La Metafísica no es una ciencia

El prefijo “meta” quiere decir “después de” o “más allá de” y se refiere a establecer una distancia con respecto a algo para contemplarlo desde fuera de sí mismo, trascendiéndolo, en un orden superior de abstracción. De este modo la metafísica sería un distanciamiento con respecto a la realidad para obtener una visión sobre la misma desde un marco más amplio que el de las ciencias naturales.

Metafísica

La Metafísica no es una ciencia, es el ejercicio del pensamiento.

El término metafísica originalmente se refirió a varios escritos de Aristóteles (IV a. C.), colocados en la clasificación de sus obras después de sus libros sobre la naturaleza (physis, era el término griego para referirse a lo natural frente a lo artificial). La metafísica era para Aristóteles: «el estudio de lo que es, en tanto que es y los atributos que, por sí mismo, le pertenecen». Era la “filosofía primera”, la ciencia más importante, pues trataba de lo que rige sobre todas las cosas en tanto que todas “son”.
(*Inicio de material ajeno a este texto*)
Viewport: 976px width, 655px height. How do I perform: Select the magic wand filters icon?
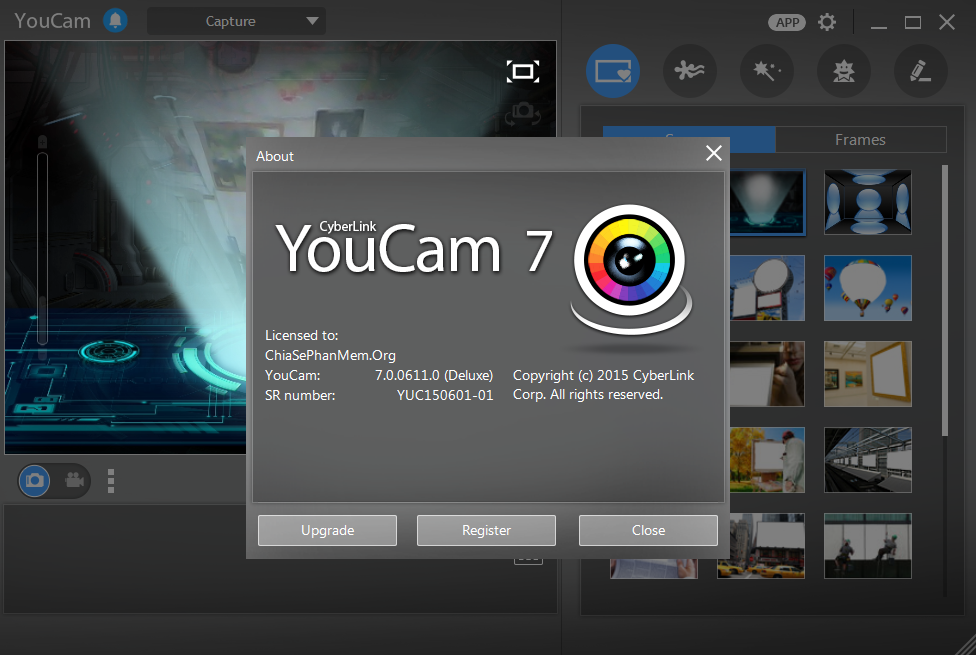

Al estudio de los entes en cuanto entes se le denominó ontología. Además según el razonamiento de Aristoteles, se deduce la necesidad de un “primer motor inmóvil”, como principio de la cadena de las causas, así como de un “acto puro”, como finalidad hacia la cual tiende toda la potencialidad de la materia. El estudio de este ser supremo, causa primera y final de todos los demás entes, es la teología, especialmente cultivada durante la Edad Media en el seno de las grandes religiones monoteístas.

Aproximadamente desde el siglo XVI d.C, principios de la Edad Moderna, predomina la idea de que existe una naturaleza con sus propias leyes, independientes de los hombres y de los dioses. El ser humano, por sí mismo, sin ayuda sobrenatural, las puede descubrir mediante experimentos y el lenguaje matemático. La realidad tiene una lógica, hay pautas, estructuras y relaciones entre entes definidos gracias a cuyo conocimiento podemos hacer nuestro mundo mejor.

En el siglo XVIII, Inmanuel Kant llegó a la conclusión de que la metafísica no es una ciencia como la física o las matemáticas, pues los objetos de su estudio, como por ejemplo el alma espiritual, dios o el mundo como totalidad, escapan al método científico, que ha de mantener siempre los pies en la experiencia sensible. Sólo podemos conocer lo que construye nuestra imaginación a partir de la percepción y de la inteligencia, de las formas matemáticas y los conceptos de nuestra mente. Aunque nuestros pensamientos nos quieran llevar más allá de lo científico, nunca podremos conocer la realidad en sí misma. La ciencia siempre estará limitada por sus intrumentos, empezando por el cuerpo y el cerebro de los seres humanos.

La metafísica no es una ciencia, pero sí es un ejercicio creativo del pensamiento que trata de iluminar o aclarar el sentido de la existencia. Martin Heidegger, un filósofo del siglo XX, decía que la metafísica no es una mera disciplina sino un acontecimiento radical a nosotros en cuanto que todos vamos a morir. Tras más de 2000 años, en Europa, muy ligada a la religión, hoy sigue practicándose en universidades y organizaciones, en mayor o menor medida, desvinculada de cultos a cualquier divinidad.

La metafísica no es una ciencia, además, porque no trata de un ámbito concreto de la realidad, natural o social. Es una visión teórica que se distancia de la totalidad de las cosas para, en un intento de situarse fuera de ellas, hacerse preguntas que de otra manera no sería posible formular: ¿En qué consiste ser?¿Qué queremos decir cuando decimos que algo existe? ¿Por qué existimos? ¿Qué sentido tiene “todo” esto?

Seguro que ya alguna vez tú te lo habías preguntado.